Visual arts curator and educator Erika Dalya Massaquoi brings us Fashiony, a collection of more than 300 images in all sizes and forms including contemporary art, garment sketches, and photographs culled from films, style blogs, fashion books, and magazines, with a special focus on Africana designs and Beijing street trends. Watch for Diana Ross hairdo throwbacks, psychedelic polka-dot-patterned stretch pants, feathered bibs, sparkly blue eye shadow, tubiform jewelry, shiny bowl cuts, dandies in pastels, giraffe-print leggings paired with giraffe-print platform heels, petals dipped in gold, towering rabbit-ear headpieces made from stiff black lace, paisley patterns swirling wildly around, and women wearing layers of delightfully clashy multi-flower print wraps while striding purposefully forward.
"Fashion dramatizes everything," Massaquoi says during our phone interview, "and that's what's so thrilling about it." This includes our moods, identities, messages, modern-ness, and even our most reasonable weather expectations, as evidenced by one of Nels Frye's Beijing street shots.

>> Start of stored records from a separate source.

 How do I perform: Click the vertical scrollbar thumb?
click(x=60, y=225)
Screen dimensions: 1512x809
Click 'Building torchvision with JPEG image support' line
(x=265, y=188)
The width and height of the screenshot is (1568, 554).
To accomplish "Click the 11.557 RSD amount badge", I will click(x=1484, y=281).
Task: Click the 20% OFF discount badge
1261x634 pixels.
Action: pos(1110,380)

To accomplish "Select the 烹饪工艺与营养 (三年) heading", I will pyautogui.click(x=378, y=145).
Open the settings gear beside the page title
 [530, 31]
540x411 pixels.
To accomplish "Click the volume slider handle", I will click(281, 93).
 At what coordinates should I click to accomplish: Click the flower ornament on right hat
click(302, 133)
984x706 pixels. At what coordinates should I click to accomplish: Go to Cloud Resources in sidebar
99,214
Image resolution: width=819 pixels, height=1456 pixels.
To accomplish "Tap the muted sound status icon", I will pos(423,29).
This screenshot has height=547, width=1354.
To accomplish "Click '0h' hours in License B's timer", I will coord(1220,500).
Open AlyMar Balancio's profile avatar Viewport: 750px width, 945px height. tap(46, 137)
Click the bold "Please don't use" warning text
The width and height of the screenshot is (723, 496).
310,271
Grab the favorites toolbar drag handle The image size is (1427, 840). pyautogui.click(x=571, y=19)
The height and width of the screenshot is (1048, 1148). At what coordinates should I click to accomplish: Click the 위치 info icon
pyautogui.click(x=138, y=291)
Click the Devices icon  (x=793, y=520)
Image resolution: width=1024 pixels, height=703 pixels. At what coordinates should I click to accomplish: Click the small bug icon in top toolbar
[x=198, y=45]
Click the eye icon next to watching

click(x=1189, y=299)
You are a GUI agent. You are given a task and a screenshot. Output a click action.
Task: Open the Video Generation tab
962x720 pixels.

In it, a woman captures a certain old-timey look in her cloche hat, scraped-back hair, silky long-sleeve button-front blouse and matching necktie, and vintage wool cape with a fur collar. "In Beijing, it gets hot as hell! Whatchyou doing with that fur on?" says Massaquoi, laughing. (The woman in the photograph does not respond.) Another Frye picture shows a young woman in a voluminous gray anorak with spotless white lace-ups and tights the color of Windex. Her dyed-gray mod-crop hairstyle recalls a fashionista Massaquoi spotted years ago in Tokyo—"She had beautiful feathered gray hair, and her skin was orange, fluorescent orange," she says. There's also a stunning lookbook image from SUNO—a high-end womenswear label with US and Kenyan influences—which shows a model addressing her viewer, surrounded by a pale pink light and decked in a gorgeously contradicting assortment of printed hats and a printed collared shirt. Her eyes are calm—she looks sublimely rad, and she knows it. Her apparel suggests a "deconstruction of motifs," Massaquoi explains. "Her shirt's pattern appears as splatter and graffiti, but the colorways are clearly a reference to traditional African wear." Meanwhile, layered over her head wrap, the model's textured woven cap becomes "a little crown."
Massaquoi also included around 50 stills from Zina Saro-Wiwa's 2010 short film Phyllis, set in Nigeria, about a young woman who spends her days alone in her apartment, viewing low-budget dramas and crying tears of blood. This work "communicates cultural mores in a more pop-cultural form," says Massaquoi. When evening comes, Phyllis takes to the streets, peddles the selection of synthetic wigs she displays on a tin dish stocked with beat-up mannequin heads, and steals the souls of her customers. In one image, Phyllis pairs a turquoise dress with bright pink hair, imparting an amped-up cotton-candy vibe. "It's a heavy film, but the fashions are great," says Massaquoi.
In reference to Andy Warhol and substance abuse and pillbox hats, Izzie Klingels's painting Just Like a Mattress Balances on a Bottle of Wine showcases socialite, heiress, and Factory superstar Edie Sedgwick—wearer of leotards, popper of pills, spender of fame, and frontwoman to countless and violently dull art films. Her portrait centers on a colorful arrangement of floating medicinal tablets and capsules. Splayed on her head is an old banana peel, dotted brown: "I think it's a riff on leopard spots. Edie would always be tricked out in animal prints," Massaquoi says.